[Data extracted from a collection]

•••

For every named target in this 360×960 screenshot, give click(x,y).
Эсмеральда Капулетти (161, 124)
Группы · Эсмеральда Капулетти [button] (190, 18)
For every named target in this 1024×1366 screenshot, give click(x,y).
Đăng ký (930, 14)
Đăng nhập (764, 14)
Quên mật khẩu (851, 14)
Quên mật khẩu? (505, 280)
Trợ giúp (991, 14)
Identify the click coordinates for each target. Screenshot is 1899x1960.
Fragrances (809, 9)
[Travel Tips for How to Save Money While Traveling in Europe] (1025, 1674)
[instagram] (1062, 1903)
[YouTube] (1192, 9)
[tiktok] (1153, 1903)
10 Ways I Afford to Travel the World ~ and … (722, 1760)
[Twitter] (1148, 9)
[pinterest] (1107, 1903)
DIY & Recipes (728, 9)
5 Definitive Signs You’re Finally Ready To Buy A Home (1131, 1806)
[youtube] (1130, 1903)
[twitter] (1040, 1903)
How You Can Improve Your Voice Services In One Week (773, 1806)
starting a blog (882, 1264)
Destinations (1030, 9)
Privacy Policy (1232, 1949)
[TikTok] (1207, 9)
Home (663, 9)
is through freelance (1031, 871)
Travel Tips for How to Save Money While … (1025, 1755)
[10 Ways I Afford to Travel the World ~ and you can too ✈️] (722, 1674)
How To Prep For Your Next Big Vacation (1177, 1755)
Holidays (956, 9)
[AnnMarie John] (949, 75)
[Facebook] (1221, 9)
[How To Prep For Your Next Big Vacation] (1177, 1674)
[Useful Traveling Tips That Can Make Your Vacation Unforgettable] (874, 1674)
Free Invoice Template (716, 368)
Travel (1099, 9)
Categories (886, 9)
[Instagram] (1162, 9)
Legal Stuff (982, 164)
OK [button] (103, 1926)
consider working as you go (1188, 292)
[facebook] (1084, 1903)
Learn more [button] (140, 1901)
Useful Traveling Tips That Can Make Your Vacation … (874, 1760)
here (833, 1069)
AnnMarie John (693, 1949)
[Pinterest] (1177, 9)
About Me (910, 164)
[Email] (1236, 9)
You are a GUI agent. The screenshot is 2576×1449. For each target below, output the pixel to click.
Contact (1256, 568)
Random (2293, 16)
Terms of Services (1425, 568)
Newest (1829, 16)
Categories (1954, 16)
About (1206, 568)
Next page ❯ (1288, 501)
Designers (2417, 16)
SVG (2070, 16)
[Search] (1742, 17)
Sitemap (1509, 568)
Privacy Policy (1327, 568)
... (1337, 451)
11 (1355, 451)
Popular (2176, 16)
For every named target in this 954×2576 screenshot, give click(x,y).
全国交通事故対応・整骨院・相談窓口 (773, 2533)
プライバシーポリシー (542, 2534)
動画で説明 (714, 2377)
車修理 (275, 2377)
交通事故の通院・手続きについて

•••

Exercise: Repeat the data precisely, line by line.

Solved problem:
For every named target in this 360×960 screenshot, give click(x,y).
Эсмеральда Капулетти (161, 124)
Группы · Эсмеральда Капулетти [button] (190, 18)
For every named target in this 1024×1366 screenshot, give click(x,y).
Đăng ký (930, 14)
Đăng nhập (764, 14)
Quên mật khẩu (851, 14)
Quên mật khẩu? (505, 280)
Trợ giúp (991, 14)
Identify the click coordinates for each target. Screenshot is 1899x1960.
Fragrances (809, 9)
[Travel Tips for How to Save Money While Traveling in Europe] (1025, 1674)
[instagram] (1062, 1903)
[YouTube] (1192, 9)
[tiktok] (1153, 1903)
10 Ways I Afford to Travel the World ~ and … (722, 1760)
[Twitter] (1148, 9)
[pinterest] (1107, 1903)
DIY & Recipes (728, 9)
5 Definitive Signs You’re Finally Ready To Buy A Home (1131, 1806)
[youtube] (1130, 1903)
[twitter] (1040, 1903)
How You Can Improve Your Voice Services In One Week (773, 1806)
starting a blog (882, 1264)
Destinations (1030, 9)
Privacy Policy (1232, 1949)
[TikTok] (1207, 9)
Home (663, 9)
is through freelance (1031, 871)
Travel Tips for How to Save Money While … (1025, 1755)
[10 Ways I Afford to Travel the World ~ and you can too ✈️] (722, 1674)
How To Prep For Your Next Big Vacation (1177, 1755)
Holidays (956, 9)
[AnnMarie John] (949, 75)
[Facebook] (1221, 9)
[How To Prep For Your Next Big Vacation] (1177, 1674)
[Useful Traveling Tips That Can Make Your Vacation Unforgettable] (874, 1674)
Free Invoice Template (716, 368)
Travel (1099, 9)
Categories (886, 9)
[Instagram] (1162, 9)
Legal Stuff (982, 164)
OK [button] (103, 1926)
consider working as you go (1188, 292)
[facebook] (1084, 1903)
Learn more [button] (140, 1901)
Useful Traveling Tips That Can Make Your Vacation … (874, 1760)
here (833, 1069)
AnnMarie John (693, 1949)
[Pinterest] (1177, 9)
About Me (910, 164)
[Email] (1236, 9)
You are a GUI agent. The screenshot is 2576×1449. For each target below, output the pixel to click.
Contact (1256, 568)
Random (2293, 16)
Terms of Services (1425, 568)
Newest (1829, 16)
Categories (1954, 16)
About (1206, 568)
Next page ❯ (1288, 501)
Designers (2417, 16)
SVG (2070, 16)
[Search] (1742, 17)
Sitemap (1509, 568)
Privacy Policy (1327, 568)
... (1337, 451)
11 (1355, 451)
Popular (2176, 16)
For every named target in this 954×2576 screenshot, give click(x,y).
全国交通事故対応・整骨院・相談窓口 (773, 2533)
プライバシーポリシー (542, 2534)
動画で説明 (714, 2377)
車修理 (275, 2377)
交通事故の通院・手続きについて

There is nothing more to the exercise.